**Prompt**
When you reach the line with "QML Types (161, 117)" in the data below, begin printing lines exactly, and stop once the line with "indicator (81, 455)" has been printed.

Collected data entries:

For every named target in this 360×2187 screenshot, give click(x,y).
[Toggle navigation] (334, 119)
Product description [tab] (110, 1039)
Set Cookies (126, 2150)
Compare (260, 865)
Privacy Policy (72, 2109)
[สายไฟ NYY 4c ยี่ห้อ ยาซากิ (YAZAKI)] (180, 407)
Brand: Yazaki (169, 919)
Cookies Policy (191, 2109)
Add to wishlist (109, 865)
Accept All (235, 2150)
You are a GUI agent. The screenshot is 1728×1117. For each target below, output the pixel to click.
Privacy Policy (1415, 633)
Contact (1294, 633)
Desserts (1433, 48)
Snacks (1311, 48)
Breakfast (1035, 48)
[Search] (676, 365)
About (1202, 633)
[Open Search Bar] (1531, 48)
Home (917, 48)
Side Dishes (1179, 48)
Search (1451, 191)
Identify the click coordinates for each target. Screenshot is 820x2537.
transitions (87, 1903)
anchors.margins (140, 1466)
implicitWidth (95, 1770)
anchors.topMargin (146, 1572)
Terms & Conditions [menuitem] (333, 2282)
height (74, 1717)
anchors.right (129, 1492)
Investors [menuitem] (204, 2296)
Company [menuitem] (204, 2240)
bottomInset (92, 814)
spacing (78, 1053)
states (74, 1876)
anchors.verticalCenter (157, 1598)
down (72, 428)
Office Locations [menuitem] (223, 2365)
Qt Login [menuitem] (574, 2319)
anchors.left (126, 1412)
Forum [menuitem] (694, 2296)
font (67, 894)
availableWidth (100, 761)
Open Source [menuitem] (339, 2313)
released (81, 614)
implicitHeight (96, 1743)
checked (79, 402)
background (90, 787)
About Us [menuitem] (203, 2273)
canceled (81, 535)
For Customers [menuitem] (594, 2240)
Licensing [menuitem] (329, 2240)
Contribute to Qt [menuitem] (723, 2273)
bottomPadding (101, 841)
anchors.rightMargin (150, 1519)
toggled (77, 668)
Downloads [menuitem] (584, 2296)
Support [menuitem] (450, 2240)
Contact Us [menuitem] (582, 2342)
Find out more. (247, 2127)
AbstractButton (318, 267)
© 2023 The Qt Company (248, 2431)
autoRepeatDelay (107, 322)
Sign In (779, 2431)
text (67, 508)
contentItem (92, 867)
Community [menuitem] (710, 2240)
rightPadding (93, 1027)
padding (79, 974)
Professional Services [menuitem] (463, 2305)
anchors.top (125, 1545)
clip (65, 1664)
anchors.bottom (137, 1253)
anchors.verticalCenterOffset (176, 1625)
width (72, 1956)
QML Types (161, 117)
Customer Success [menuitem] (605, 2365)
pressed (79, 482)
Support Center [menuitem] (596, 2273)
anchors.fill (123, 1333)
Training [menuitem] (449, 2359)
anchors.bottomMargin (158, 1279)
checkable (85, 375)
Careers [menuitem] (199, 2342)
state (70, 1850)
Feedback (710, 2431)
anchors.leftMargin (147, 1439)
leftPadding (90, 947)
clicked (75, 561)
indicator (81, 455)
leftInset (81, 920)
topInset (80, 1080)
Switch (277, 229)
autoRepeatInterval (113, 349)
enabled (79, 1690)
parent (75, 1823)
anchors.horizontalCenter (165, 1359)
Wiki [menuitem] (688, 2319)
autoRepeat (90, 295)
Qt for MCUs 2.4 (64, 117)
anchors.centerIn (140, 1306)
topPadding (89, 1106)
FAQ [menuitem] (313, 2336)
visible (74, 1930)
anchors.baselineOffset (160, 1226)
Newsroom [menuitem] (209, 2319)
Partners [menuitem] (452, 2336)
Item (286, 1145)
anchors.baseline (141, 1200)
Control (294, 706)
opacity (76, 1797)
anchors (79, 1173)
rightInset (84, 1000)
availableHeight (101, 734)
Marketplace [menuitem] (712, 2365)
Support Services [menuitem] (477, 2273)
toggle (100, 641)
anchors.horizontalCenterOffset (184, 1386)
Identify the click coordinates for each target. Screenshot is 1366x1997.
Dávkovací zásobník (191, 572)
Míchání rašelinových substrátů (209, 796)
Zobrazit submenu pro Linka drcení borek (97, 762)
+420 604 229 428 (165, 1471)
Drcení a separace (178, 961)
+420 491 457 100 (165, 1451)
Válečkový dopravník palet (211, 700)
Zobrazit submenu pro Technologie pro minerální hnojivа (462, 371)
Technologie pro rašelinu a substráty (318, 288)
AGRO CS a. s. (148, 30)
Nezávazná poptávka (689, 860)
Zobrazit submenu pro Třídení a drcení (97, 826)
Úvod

**Written solution**
QML Types (161, 117)
Customer Success [menuitem] (605, 2365)
pressed (79, 482)
Support Center [menuitem] (596, 2273)
anchors.fill (123, 1333)
Training [menuitem] (449, 2359)
anchors.bottomMargin (158, 1279)
checkable (85, 375)
Careers [menuitem] (199, 2342)
state (70, 1850)
Feedback (710, 2431)
anchors.leftMargin (147, 1439)
leftPadding (90, 947)
clicked (75, 561)
indicator (81, 455)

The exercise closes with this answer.